Burak’ın on yaşındaki hali geldi gözünün önüne. Genç irisi koca memeli Burak. Ne
dalga geçmişlerdi o memelerle zamanında. Memeleri ver de bir tur binelim,
memeler buji yapmış, memelerde inecek var. Okulun devasa tarihi merdivenlerini
çıkmaya çalışan iki koca meme. Kendi vücuduna baktı, hafif göbeği vardı ama en
azından memesi yoktu henüz. Kendi haline gülerek ilerledi. Memeleri nasıl eritti
lan bu zayıfladığı yetmezmiş gibi bir de direktör olmuş göt. Dünya para kaldırıyordur.
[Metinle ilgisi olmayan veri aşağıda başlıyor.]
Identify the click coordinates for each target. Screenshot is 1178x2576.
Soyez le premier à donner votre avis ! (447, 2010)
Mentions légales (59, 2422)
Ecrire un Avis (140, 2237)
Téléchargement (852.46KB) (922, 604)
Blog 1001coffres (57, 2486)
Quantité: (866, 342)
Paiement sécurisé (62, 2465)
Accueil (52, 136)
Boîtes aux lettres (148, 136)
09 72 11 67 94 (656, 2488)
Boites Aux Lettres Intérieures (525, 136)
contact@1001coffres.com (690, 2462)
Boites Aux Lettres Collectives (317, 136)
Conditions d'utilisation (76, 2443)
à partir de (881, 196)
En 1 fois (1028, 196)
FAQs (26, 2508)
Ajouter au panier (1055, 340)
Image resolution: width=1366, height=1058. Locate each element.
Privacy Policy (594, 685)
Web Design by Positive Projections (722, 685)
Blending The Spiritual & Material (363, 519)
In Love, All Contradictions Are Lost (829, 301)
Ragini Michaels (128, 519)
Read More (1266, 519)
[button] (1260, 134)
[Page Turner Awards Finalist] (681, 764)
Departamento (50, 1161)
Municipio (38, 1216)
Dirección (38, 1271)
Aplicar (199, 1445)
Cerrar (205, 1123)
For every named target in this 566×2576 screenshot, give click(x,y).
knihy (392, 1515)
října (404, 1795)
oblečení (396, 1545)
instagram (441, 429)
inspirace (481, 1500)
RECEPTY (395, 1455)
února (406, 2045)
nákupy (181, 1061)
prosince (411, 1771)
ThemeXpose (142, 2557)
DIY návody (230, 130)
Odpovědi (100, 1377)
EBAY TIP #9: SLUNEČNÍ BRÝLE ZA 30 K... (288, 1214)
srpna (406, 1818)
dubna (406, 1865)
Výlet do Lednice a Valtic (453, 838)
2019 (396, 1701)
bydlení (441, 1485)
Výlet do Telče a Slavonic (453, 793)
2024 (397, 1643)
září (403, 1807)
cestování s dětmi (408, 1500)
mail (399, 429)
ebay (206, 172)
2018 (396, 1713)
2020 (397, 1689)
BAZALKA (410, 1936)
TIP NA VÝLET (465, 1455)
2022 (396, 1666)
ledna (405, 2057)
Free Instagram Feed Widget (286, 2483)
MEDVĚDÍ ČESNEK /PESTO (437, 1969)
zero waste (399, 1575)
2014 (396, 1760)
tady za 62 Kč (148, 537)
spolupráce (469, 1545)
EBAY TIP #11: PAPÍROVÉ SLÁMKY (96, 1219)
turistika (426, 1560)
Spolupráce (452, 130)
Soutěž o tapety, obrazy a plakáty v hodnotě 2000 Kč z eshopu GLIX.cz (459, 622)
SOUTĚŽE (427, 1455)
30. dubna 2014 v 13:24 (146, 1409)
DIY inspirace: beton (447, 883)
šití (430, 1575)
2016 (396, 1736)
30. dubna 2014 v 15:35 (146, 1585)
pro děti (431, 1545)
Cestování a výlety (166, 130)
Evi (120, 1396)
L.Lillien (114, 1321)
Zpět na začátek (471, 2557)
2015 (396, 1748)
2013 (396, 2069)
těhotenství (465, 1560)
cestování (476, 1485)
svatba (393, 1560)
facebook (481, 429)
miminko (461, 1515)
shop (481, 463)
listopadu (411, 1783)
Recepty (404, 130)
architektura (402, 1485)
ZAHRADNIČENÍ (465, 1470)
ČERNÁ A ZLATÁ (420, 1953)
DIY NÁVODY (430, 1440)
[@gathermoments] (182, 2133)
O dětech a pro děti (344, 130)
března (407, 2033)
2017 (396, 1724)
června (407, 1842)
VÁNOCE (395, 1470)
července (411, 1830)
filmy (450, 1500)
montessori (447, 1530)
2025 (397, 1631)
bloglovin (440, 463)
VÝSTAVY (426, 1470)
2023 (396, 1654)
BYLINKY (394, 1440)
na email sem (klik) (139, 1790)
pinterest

Sen ne yaptın hayatınla Selim. Ona buna dalga geçeğine kendi haline bak, ne var
halimde. Bak geliyor şeytan melek şimdi. Halim gayet iyi benim. İstesem
evlenirim ben istemiyorum, öyle sorumluluk, çocuk çekemem ben. Hadi ordan kızı
kaç sene oyaladın senden ayrılır ayrılmaz hemen buldu birini anında bastı
nikahı. Sen anca bak kaybettiklerinin arkasından öyle. Mal gibi bekle. Ben
kimseyi beklemiyorum. Defol git sende. İçses misin, dış ses misin ne boksan artık.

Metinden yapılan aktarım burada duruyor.